- Court: Court of King's Bench
- Full case name: Peter Semayne v Richard Gresham
- Decided: Michaelmas Term, 1604
- Citations: All ER Rep 62 5 Co Rep 91 a Cro Eliz 908 Moore KB 668 Yelv 29 77 ER 194

Court membership
- Judges sitting: John Popham CJ Francis Gawdy J Edward Fenner J Christopher Yelverton J David Williams J

Keywords
- Knock-and-announce rule; Castle doctrine

= Semayne's case =

English tort case regarding police entry into homes

Semayne's Case (1 January 1604) 5 Coke Rep. 91, is an English common law case reported by Sir Edward Coke, who was then the Attorney General for England and Wales. In the United States, it is recognized as establishing the "knock-and-announce" rule.

==Facts==
Richard Gresham and George Berisford were joint tenants of a house in Blackfriars, London. Berisford died while in debt to Peter Semayne. Semayne then secured a civil writ of attachment on Berisford's goods, which were located inside the house. After the Sheriff of London was denied entry by Gresham, the sheriff offered to break and enter into the house. Instead, Semayne sued, bringing an action on the case against Gresham for his losses.

Initially, the court could not reach a decision, with Lord Chief Justice John Popham and Lord Justice Francis Gawdy believing the sheriff could break and enter, while Lord Justices Edward Fenner and Christopher Yelverton insisting he could not. After the coronation of James I and Anne and the appointment of Lord Justice David Williams to the bench, the case was reargued.

==Judgment==
In 1604, the Court of King's Bench gave judgment against Semayne. The court resolved:
- It is not a felony for a man to defend his house to the death.
- Sheriffs may break and enter to recover seisin over real estate.
- Sheriffs may break and enter on the king's business after a request for entry is refused.
- Sheriffs may enter when the door is open.
- The householder's privilege does not extend to strangers or their goods.
- Sheriffs should request entry in civil cases.

As authority, Coke reported citation to a statute enacted by King Edward III of England in 1275, which he said merely affirmed the pre-existing common law.

The holding of the case can best be summed by Coke's words:

[I]n all cases when the King is party, the sheriff may (if the doors be not open) break the party's house, either to arrest him, or to do other execution of the King's process, if he cannot otherwise enter. But he ought to signify the cause of his coming, and to make request to open the doors.

The case is also famous for Coke's quote:

the house of every one is to him as his castle and fortress, as well for his defence against injury and violence, as for his repose.

==Influence==
In 1605, Coke published the case in the fifth volume of his Reports. After his Petition of Right, Coke, in his Institutes of the Lawes of England, adopted the view alone that warrants issued on bare suspicion violate Magna Carta. After the Interregnum, Sir Matthew Hale wrote in his Historia Placitorum Coronæ that an arrest without a warrant could be made by forced entry.

After the Glorious Revolution, William Hawkins and Sir Michael Foster thought no forced entry was permissible if a warrant issued on bare suspicion.
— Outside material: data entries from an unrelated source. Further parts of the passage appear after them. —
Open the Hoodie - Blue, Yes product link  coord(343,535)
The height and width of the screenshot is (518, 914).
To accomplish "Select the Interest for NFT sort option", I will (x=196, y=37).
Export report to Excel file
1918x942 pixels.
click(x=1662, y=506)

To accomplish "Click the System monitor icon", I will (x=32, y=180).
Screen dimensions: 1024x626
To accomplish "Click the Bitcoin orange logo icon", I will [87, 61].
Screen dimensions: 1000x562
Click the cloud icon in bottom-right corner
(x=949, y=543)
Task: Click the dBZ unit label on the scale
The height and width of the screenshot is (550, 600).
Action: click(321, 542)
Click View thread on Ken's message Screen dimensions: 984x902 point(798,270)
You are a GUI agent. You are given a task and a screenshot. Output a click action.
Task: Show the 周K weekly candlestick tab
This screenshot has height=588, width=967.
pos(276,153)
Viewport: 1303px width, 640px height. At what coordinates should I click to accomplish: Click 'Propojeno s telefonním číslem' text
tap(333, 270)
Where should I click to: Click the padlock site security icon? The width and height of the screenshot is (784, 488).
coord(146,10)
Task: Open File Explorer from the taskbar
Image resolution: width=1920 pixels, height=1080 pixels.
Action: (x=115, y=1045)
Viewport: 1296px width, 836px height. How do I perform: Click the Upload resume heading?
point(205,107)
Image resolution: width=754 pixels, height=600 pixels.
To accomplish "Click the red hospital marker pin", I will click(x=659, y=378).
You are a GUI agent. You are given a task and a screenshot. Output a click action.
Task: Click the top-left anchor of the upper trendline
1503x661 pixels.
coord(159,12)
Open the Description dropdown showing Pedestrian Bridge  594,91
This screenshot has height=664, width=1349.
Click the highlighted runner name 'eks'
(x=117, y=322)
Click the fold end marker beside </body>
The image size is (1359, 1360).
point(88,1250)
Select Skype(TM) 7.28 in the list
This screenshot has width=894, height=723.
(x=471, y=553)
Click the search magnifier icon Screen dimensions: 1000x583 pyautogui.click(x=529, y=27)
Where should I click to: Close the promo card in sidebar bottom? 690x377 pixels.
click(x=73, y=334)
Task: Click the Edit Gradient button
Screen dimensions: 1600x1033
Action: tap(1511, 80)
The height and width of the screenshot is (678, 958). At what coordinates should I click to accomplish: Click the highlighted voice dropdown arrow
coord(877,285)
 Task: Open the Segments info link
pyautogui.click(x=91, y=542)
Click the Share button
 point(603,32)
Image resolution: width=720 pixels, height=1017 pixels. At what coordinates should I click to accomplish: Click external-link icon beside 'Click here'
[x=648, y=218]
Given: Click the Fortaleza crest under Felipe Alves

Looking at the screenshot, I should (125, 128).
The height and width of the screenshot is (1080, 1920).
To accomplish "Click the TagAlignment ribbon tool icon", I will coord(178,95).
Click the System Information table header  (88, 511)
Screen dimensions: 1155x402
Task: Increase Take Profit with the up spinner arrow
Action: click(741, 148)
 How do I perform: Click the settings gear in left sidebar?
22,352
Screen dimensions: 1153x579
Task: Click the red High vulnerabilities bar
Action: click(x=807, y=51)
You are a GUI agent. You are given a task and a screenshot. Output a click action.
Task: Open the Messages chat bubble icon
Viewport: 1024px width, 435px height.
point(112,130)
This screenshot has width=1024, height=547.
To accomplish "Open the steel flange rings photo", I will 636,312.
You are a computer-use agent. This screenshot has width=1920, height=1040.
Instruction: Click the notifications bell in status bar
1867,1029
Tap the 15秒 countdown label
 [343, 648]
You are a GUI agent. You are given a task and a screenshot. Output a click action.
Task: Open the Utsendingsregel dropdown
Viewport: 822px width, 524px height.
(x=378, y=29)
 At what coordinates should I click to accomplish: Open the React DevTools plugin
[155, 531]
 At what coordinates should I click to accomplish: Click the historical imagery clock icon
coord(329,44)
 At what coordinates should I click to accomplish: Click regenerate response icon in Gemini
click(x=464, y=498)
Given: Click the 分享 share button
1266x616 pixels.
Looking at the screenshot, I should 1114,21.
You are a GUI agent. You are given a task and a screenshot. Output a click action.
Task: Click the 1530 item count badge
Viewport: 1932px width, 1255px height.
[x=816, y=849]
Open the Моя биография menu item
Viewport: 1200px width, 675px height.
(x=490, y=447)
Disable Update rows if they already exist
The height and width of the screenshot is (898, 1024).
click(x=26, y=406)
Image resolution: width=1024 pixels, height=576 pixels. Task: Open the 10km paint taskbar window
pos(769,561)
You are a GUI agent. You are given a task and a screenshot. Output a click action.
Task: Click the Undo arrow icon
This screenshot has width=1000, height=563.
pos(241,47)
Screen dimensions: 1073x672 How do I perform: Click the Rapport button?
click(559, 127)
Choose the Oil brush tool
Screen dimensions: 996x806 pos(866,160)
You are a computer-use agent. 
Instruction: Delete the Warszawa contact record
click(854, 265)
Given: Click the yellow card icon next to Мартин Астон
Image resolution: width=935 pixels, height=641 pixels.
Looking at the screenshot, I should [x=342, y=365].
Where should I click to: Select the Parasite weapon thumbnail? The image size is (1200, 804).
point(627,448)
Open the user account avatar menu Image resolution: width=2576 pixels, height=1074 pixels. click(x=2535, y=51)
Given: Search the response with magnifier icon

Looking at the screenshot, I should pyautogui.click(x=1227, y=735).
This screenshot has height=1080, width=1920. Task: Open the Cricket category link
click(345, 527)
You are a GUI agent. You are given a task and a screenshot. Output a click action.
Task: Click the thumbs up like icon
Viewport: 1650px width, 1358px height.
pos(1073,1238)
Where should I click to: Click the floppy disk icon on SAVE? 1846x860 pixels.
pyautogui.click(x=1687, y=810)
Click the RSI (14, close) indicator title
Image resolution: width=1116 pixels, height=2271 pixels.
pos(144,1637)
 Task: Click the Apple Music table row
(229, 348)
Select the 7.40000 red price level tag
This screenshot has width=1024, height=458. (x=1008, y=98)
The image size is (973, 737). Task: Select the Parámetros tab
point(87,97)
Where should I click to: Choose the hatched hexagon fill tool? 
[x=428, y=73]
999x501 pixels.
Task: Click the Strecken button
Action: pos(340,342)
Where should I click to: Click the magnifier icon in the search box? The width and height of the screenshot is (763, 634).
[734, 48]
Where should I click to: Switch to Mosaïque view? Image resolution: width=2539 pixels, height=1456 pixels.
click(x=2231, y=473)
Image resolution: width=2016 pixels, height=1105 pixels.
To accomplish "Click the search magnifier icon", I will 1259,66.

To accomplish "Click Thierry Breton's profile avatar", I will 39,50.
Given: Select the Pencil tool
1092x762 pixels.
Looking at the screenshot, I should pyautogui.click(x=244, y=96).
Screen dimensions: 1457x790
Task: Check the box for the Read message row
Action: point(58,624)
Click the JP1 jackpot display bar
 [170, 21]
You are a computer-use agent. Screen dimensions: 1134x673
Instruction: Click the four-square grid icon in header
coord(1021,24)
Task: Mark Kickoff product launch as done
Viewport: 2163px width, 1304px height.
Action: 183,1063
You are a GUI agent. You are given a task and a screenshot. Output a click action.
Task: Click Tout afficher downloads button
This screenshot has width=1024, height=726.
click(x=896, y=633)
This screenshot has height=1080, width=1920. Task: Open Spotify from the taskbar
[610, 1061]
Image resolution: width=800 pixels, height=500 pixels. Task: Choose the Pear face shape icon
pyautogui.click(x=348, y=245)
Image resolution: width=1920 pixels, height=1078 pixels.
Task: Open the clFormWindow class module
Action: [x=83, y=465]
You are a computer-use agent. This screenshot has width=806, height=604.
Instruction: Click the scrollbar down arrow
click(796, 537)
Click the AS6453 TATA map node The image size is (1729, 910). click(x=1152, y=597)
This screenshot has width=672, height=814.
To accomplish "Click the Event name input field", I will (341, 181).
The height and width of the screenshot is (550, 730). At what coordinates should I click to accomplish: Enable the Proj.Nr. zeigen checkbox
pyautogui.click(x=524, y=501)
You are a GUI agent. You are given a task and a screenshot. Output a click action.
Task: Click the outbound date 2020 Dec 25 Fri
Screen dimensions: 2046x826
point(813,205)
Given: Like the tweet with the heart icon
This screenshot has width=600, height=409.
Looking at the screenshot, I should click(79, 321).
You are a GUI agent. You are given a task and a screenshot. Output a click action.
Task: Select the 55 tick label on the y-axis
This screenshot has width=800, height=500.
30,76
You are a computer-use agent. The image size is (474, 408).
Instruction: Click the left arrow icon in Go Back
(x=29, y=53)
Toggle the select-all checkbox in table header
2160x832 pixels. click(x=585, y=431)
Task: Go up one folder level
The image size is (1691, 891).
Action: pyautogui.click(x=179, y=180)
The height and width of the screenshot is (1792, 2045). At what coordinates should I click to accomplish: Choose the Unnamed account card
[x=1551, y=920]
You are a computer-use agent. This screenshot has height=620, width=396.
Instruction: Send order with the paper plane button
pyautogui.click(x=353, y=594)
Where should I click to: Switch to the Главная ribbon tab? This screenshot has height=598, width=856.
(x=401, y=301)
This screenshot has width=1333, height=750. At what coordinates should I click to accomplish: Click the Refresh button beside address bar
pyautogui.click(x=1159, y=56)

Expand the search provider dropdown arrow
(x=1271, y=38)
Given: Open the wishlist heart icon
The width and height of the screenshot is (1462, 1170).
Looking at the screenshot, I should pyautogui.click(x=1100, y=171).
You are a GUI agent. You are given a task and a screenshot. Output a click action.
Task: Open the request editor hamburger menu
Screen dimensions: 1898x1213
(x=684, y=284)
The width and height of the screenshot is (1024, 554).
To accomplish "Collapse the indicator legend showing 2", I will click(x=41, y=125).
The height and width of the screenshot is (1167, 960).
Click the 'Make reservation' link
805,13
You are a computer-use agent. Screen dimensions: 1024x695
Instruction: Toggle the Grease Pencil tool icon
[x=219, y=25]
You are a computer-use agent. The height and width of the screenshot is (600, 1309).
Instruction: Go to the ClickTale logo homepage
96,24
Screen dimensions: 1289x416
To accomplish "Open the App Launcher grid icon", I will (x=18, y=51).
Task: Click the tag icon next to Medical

In his Commentaries on the Laws of England, Sir William Blackstone emphasized the castle doctrine but took the view that forced entry was permitted if the suspected felony had actually occurred.

The rule was relied upon in the landmark case of Entick v Carrington [KB 1765], when Lord Camden held that no general warrant could issue on suspicion of seditious libel. Lord Mansfield, however, was skeptical of limits to forced entry by holding in 1772 that officials were allowed to obtain entry by fraud and in 1774 that the limit applied only to a dwelling's outer door.

The sentiment of "an Englishman's home is his castle" became very popular, with William Pitt, 1st Earl of Chatham famously speaking against the Cider Bill of 1763 by telling Parliament:

The poorest man may, in his cottage, bid defiance to all the force of the Crown. It may be frail; its roof may shake; the wind may blow through it; the storm may enter; but all his force dares not cross the threshold of the ruined tenement.

Blackstone's language on the castle doctrine was also very popular in the United States, where it was widely followed by state courts. In Miller v. United States (1958), the US Supreme Court recognized that police must give notice before making a forced entry and in Ker v. California (1963), a divided Court discovered that the limitation was extended to the states by the US Constitution.

However, in Wilson v. Arkansas (1995) the US Supreme Court created an exception to prevent the destruction of evidence and in Hudson v. Michigan (2006), it held in a 5–4 vote that the exclusionary rule does not require the suppression of evidence seized by police during an illegal forced entry.

Recently, police in the United States often give no notice before forced home entry during the widespread use of no-knock warrants.